The rise in CFC-11 was revealed by Stephen Montzka, at the US National Oceanic and Atmospheric Administration (NOAA) in Colorado, and colleagues who monitor chemicals in the atmosphere. Samples acquired in Hawaii lead to speculation that the CFC-11 production may be happening in East Asia, but an exact source isn't clear at this time.
CFC-11 is an ozone-depleting chemical whose phase out agreed upon in the '80s and has been under an global ban since 2010.
The findings, published in the journal Nature, show that since 2012, the rate of decline for a substance known as CFC-11 has slowed, and Montzka's research suggests new emission sources may have popped up over East Asia. "In the end, we concluded that it's most likely that someone may be producing the CFC11 that's escaping to the atmosphere", he said.
Thirty years or more ago CFC11 (R11) was commonly used as a refrigerant and insulation propellant. Use of the chemical was banned in 2010 via the Montreal Protocol, an worldwide agreement made to protect the environment.
Countries have reported close to zero production of the chemical since 2006 but the study found about 14,300 tons (13,000 metric tons) a year has been released since 2013.
Because CFC-11 still accounts for one-quarter of all chlorine present in today's stratosphere, expectations for the ozone hole to heal by mid-century depend on an accelerating decline of CFC-11 in the atmosphere as its emissions diminish- which should happen with no new CFC-11 production.
The study authors point out that while CFC-11 can persist in the atmosphere for 50 years, the overall level of chlorine atoms is still declining.

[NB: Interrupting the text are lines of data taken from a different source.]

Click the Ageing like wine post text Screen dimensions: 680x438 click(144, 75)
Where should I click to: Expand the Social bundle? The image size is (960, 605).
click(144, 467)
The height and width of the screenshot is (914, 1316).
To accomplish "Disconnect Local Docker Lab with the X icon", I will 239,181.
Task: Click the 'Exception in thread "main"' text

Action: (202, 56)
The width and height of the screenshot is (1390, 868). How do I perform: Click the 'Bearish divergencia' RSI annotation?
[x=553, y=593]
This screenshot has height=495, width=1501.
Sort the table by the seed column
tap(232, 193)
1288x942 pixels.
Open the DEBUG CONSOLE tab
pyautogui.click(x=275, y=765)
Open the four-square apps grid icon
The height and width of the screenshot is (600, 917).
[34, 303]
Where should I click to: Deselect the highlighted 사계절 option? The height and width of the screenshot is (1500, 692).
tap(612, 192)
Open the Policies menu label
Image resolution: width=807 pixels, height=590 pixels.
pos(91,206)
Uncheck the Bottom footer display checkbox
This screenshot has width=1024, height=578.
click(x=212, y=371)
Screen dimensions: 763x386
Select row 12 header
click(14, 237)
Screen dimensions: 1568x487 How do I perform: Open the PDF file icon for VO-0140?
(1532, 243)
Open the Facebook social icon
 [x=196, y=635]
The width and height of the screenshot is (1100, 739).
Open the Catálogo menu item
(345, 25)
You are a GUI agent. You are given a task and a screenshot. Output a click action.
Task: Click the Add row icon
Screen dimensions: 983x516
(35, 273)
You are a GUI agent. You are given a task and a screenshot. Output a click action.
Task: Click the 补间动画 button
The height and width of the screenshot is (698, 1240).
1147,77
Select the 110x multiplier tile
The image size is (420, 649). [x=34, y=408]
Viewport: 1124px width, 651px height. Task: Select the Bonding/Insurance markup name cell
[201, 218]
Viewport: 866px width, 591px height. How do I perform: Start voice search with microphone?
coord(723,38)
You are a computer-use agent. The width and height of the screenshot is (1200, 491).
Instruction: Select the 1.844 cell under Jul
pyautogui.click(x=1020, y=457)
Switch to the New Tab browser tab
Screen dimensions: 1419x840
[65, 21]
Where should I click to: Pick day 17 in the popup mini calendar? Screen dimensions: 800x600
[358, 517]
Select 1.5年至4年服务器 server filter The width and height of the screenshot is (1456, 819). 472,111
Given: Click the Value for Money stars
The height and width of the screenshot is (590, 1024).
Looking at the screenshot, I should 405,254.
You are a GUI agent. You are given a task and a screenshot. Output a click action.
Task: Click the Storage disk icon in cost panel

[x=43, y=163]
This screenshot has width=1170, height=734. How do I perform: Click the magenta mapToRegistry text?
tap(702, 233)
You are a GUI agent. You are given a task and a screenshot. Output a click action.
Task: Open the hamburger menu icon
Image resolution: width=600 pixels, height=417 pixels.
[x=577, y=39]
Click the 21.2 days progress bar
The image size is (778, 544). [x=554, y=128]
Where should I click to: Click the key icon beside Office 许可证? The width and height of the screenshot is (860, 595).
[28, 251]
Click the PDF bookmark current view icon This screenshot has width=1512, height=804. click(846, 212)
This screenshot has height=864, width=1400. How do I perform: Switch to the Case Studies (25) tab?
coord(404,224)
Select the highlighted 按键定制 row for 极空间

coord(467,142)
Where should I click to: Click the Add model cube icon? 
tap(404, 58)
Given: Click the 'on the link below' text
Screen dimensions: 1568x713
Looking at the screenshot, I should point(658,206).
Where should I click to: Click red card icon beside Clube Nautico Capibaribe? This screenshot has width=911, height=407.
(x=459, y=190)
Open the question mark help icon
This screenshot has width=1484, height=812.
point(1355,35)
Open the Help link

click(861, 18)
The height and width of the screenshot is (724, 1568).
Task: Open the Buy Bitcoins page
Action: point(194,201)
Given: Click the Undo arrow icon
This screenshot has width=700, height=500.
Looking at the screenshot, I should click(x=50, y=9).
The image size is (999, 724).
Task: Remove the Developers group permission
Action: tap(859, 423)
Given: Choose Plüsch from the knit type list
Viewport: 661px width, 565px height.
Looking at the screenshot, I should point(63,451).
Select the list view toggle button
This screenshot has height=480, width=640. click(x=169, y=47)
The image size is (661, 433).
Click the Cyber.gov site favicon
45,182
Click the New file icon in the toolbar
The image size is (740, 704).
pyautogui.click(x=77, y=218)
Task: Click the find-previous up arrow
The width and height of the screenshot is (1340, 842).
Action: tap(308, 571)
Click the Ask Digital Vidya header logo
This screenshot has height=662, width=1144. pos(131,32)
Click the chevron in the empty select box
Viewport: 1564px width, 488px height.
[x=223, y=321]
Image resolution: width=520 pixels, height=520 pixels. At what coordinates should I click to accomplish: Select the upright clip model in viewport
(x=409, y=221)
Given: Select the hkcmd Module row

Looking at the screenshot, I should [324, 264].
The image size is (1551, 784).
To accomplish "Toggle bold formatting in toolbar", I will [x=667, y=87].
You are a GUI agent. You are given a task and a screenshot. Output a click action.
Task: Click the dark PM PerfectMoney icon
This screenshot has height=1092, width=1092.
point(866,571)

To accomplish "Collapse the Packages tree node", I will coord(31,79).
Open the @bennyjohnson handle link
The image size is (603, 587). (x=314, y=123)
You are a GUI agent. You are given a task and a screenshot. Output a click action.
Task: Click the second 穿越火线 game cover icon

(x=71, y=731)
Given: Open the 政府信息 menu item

It is possible that the increased emissions could be due to older buildings being demolished, but that doesn't seem to be the case. This conclusion was confirmed by other changes recorded in NOAA's measurements during the same period, such as a widening difference between CFC-11 concentrations in the northern and southern hemispheres - evidence that the new source was somewhere north of the equator.
The USA ceased production in 1996 and other countries agreed to phase out CFC production by 2010.
"You are left with, boy, it really looks like somebody is making it new", said Montzka, who noted that the less damaging replacement for CFC-11 is more expensive to make. CFC-11 concentrations have declined by 15 percent from peak levels measured in 1993 as a result. Scientists say there's more of it - not less - going into the atmosphere and they don't know where it is coming from.
He calls it "rogue production", adding that if it continues "the recovery of the ozone layer would be threatened".
The findings of Montzka and his team of researchers from the Cooperative Institute for Research in Environmental Sciences (CIRES), the United Kingdom, and the Netherlands, represent the first time that emissions of one of the three most abundant, long-lived CFCs have increased for a sustained period since production controls took effect in the late 1980s. If not remedied soon, however, substantial delays in ozone layer recovery could be expected, Montzka said.
"The analysis of these extremely precise and accurate atmospheric measurements is an excellent example of the vigilance needed to ensure continued compliance with provisions of the Montreal Protocol and protection of the Earth's ozone layer", Fahey said.